__Page excerpt__.
When Kucinich takes the Fort Benning Road stage shortly after 9 a.m. Sunday, he will do what he has been doing since he was elected to Congress in 1997 -- call for the closure of the U.S. Army school. This will be the first time he's attended the protest and the first time the protest has had a presidential candidate address a crowd that is expected to be more than 20,000 people.
"I am looking forward to joining thousands of Americans from all around the country in standing for human rights and for a new direction in U.S. international policy," Kucinich said in a telephone interview this week. "This is a question of justice being done. The School of the Americas has trained people to kill innocent civilians. It's a matter of simple justice that requires it to be shut down, and for America to stop supporting regimes that violate human rights."
While Kucinich stands for that new direction, he wants to make one thing clear -- it's not about the soldiers.
"I will also talk about the soldiers and how we can't separate ourselves from the soldiers and their families," Kucinich said. "This is a debate about policy that is set by the commander in chief and by decades of unchallenged international direction."
Eric LeCompte, one of the SOA Watch organizers, said having Kucinich take part in the vigil sends a positive message.
"What it illustrates is this is a national issue," LeCompte said. "Not only do people across the country care about this, but it's reaching the presidential campaign. The presidential debate will allow us another venue to seek the closure of the school."
Kucinich said because this country is at war, it's important that people's voices are heard this weekend.
"We don't give up our rights when we are at war," he said. "We need to stand by our rights. That is when it's most important to do it. This administration has taken this country in a direction that is anti-democratic."
Kucinich worked with the late Congressman Joe Moakley and his successor, Rep. Jim McGovern, D-Mass., to try and pass legislation that will cut federal funding to the school, which trains military and police for Central American and Latin American countries. So far, those legislative actions have been unsuccessful.
He did fight for an amendment to legislation that funded the school. Interestingly enough, this amendment had over a 100 sponsors and has since the 108th Congress. The bill prohibiting funding has yet to make it out of the House yet.

__What is expected__.
Reproduce word for word the part of the School of the Americas article that opens with the words containing "He did fight" and closes with "the House yet.". Rely on the School of the Americas article alone.

__Data shown__.
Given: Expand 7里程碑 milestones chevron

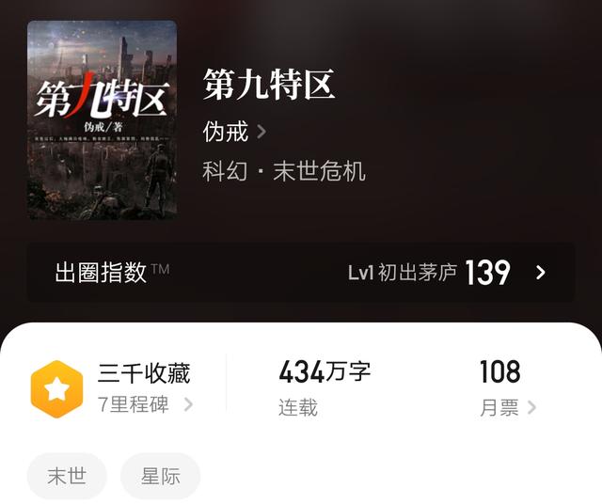Looking at the screenshot, I should tap(188, 404).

__Answer to the exercise__.
He did fight for an amendment to legislation that funded the school. Interestingly enough, this amendment had over a 100 sponsors and has since the 108th Congress. The bill prohibiting funding has yet to make it out of the House yet.